Breakage is a fact of life. I’ve emphasized the importance of good quality items, but that doesn’t mean high-end hard-to-replace. It means good quality, mass market, easily replaceable with identical items. Keep track of where you bought everything (make a spreadsheet - you want to deduct these expenses anyway) so you can get replacements, and keep a few spares handy. A mish-mash of glasses or cups does not make a good impression, and neither do chipped plates or cracked bowls.
Tools for the outdoor grill
- Plenty of propane for the gas grill.
- Plenty of dry, good quality, non-petroleum based charcoal for the charcoal grill.

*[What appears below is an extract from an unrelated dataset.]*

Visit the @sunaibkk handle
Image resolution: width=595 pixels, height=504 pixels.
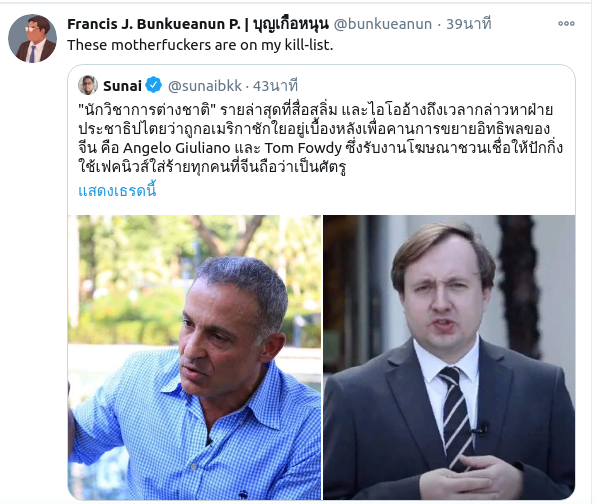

- A large chimney for starting charcoal, along with some paraffin-infused starter sticks, and some dry newspaper. A little vegetable oil in a spritz bottle is also helpful (you spritz it on the paper to get a longer lasting burn). Even rancid oil will burn nicely, so don’t be too concerned (but change it out every so often).
- Good quality grill spatula, tongs, and fork. These should be quite long and with a wood and rubber handle.
- Spray bottle to be filled with water, to fight the occasional flare-up that can put an unwelcome char on meat. This is even more important for charcoal grills, but can come in handy even on gas.
- A top-quality grill cleaning tool. This should consist of a metal brush on one side and a blade with indents to facilitate removing large chunks of food.
- Two grilling plates, one with 1/2" mesh, and the other with just small holes. These will allow grilling of small vegetables or loose patties (such as crab or salmon).
- A large (16“) cast-iron skillet, for cooking onions, peppers, and other fajita-themed food.
- Pam for the grill. It is advisable to tape a note to the can letting the user know that it should be sprayed on while the grill is still cold, and that the spraying should be done away from the grill unit itself. Never count too much on peoples’ common sense.
- Large, good quality grill gloves. Normally I would advise just one glove, but there are left-handed people in the world, so two are necessary.
- Last, but absolutely not least: a fire extinguisher. Do not attach this or place it on or under the grill. Instead, attach it to a post nearby where it is obvious and easily accessible in the event of an incident. Check it periodically - most small fire control canisters have a band on the trigger that will make it obvious if it has been used.
Update July 17, 2013
We recently stayed at a rental house in eastern Oregon that hit most of the items on this list, and didn’t get far wrong on the rest. Having used the Keurig coffee maker there I am now willing to concede that a small amount of initial complexity is worth while for a truly superior product.